Exercise directions:
Return each item below word for word, but leave out the pictures.

Task data:
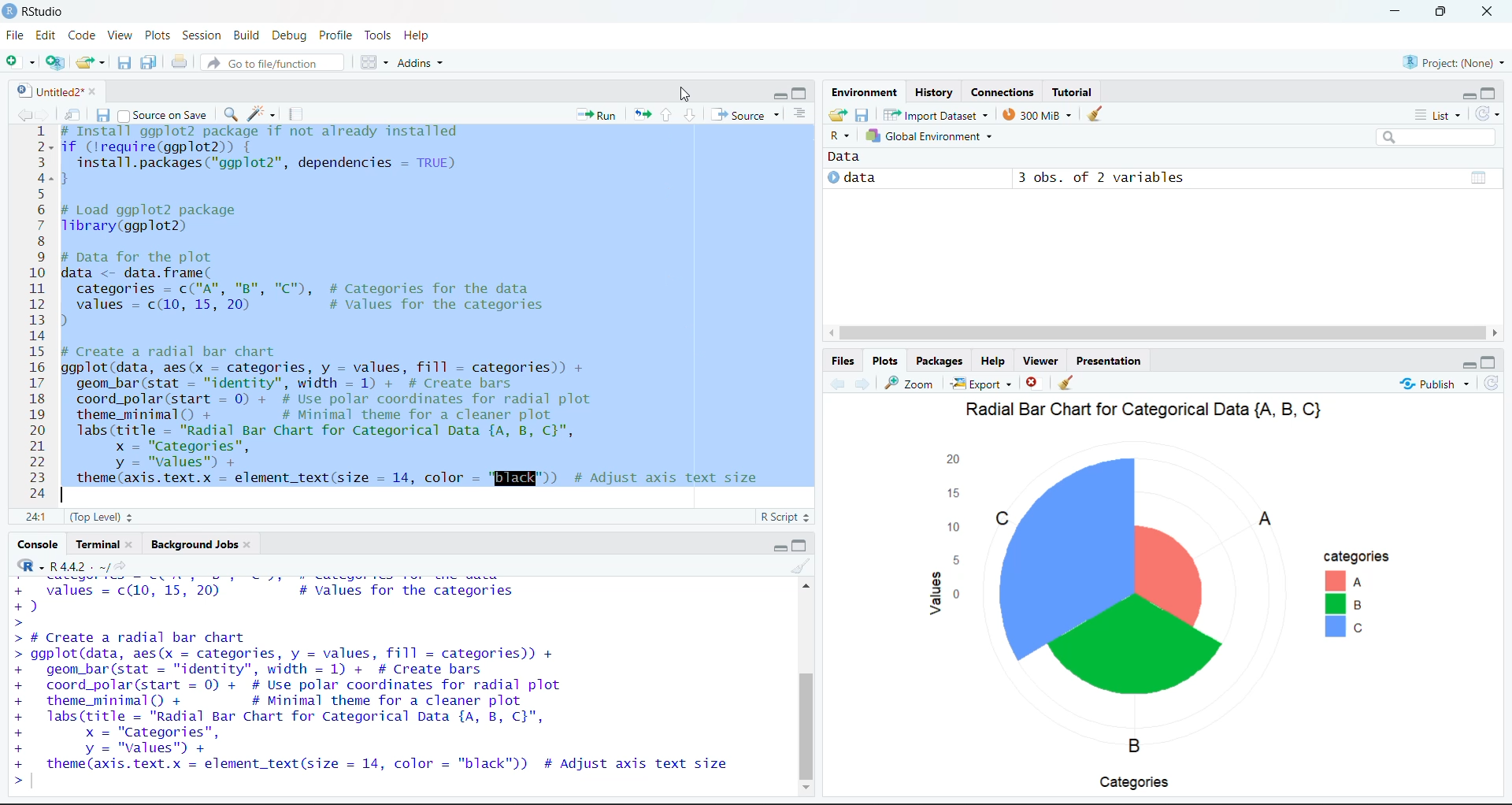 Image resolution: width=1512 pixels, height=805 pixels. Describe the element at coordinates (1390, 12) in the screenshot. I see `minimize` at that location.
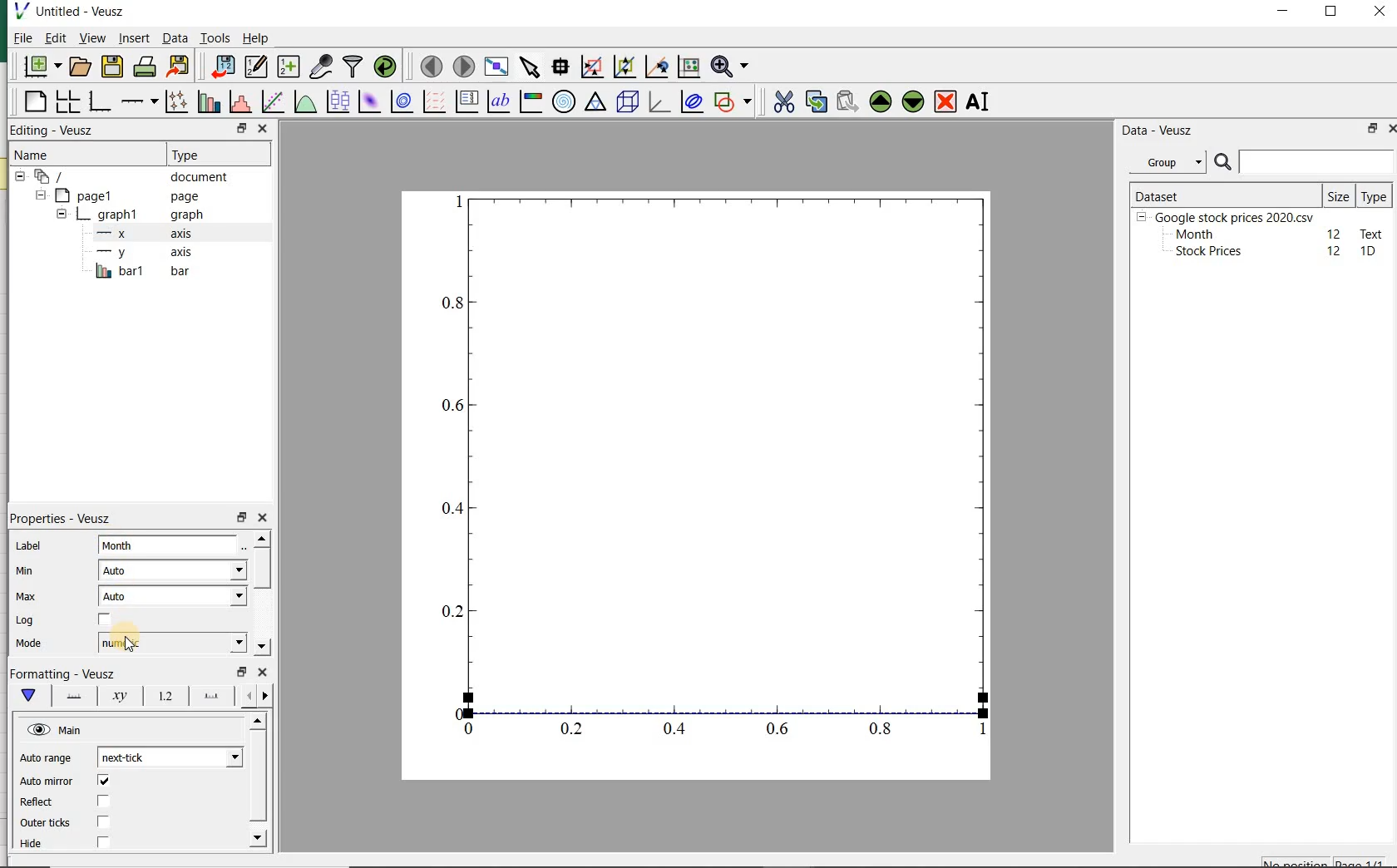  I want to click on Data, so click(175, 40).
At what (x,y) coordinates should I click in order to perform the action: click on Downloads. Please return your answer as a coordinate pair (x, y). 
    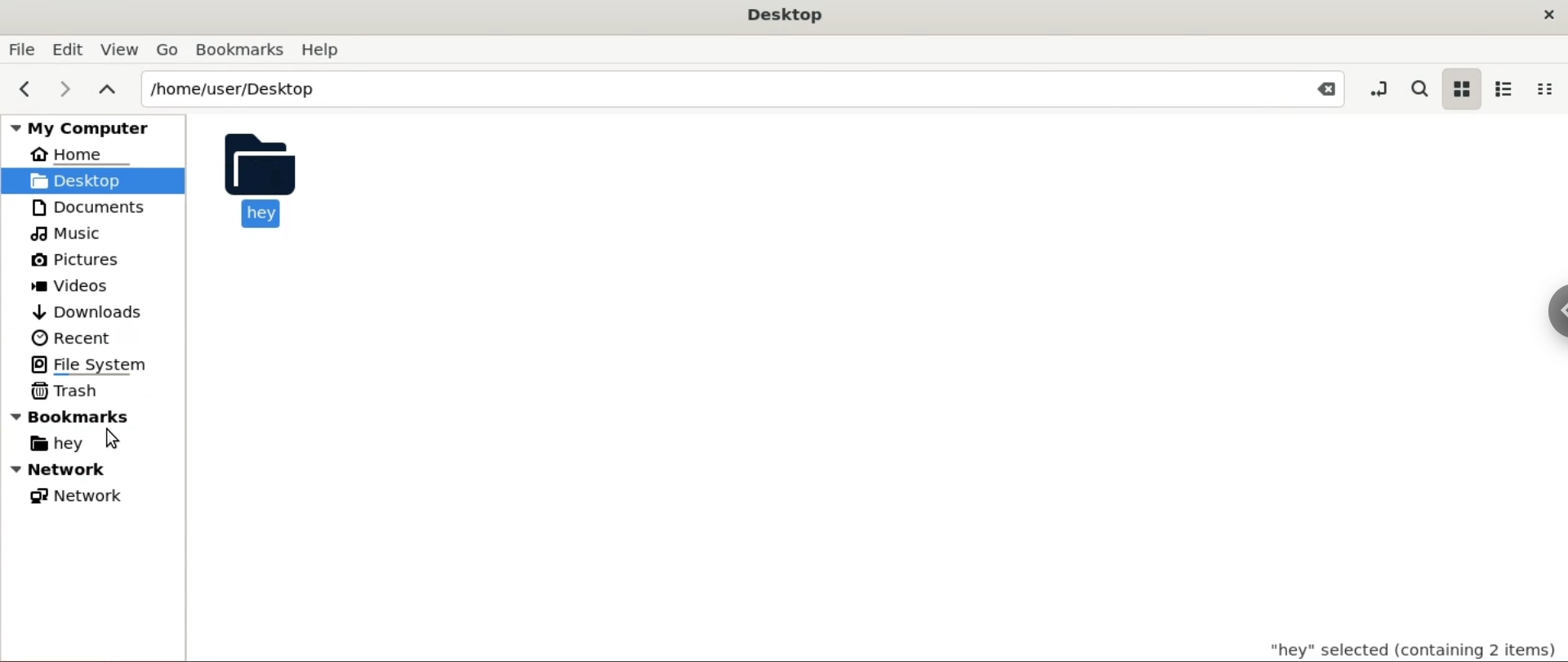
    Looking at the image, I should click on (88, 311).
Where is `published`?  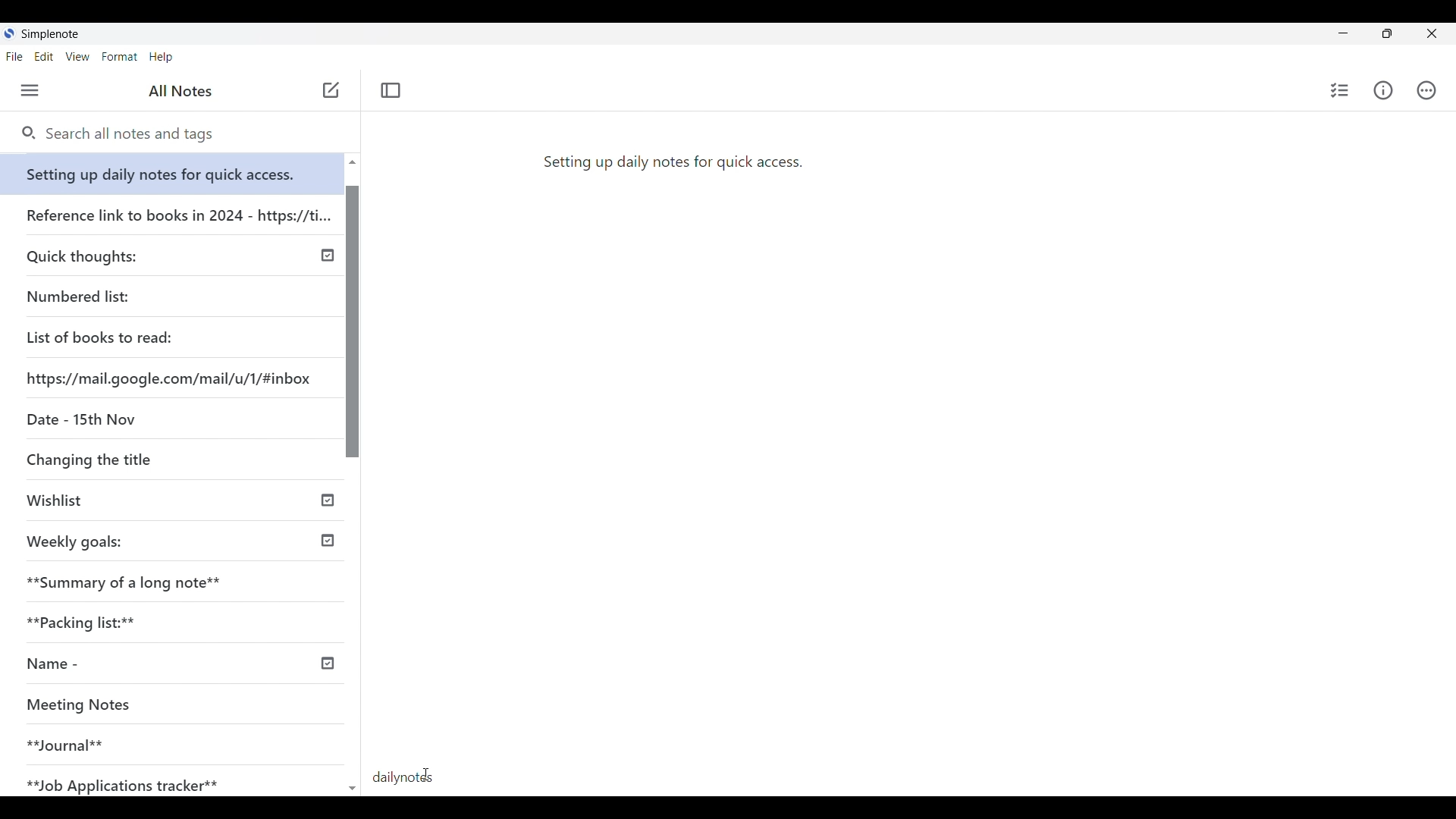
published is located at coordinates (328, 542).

Problem solution:
 Image resolution: width=1512 pixels, height=805 pixels. Describe the element at coordinates (1390, 12) in the screenshot. I see `minimize` at that location.
  I want to click on Data, so click(175, 40).
At what (x,y) coordinates should I click in order to perform the action: click on Downloads. Please return your answer as a coordinate pair (x, y). 
    Looking at the image, I should click on (88, 311).
Where is `published`?  
published is located at coordinates (328, 542).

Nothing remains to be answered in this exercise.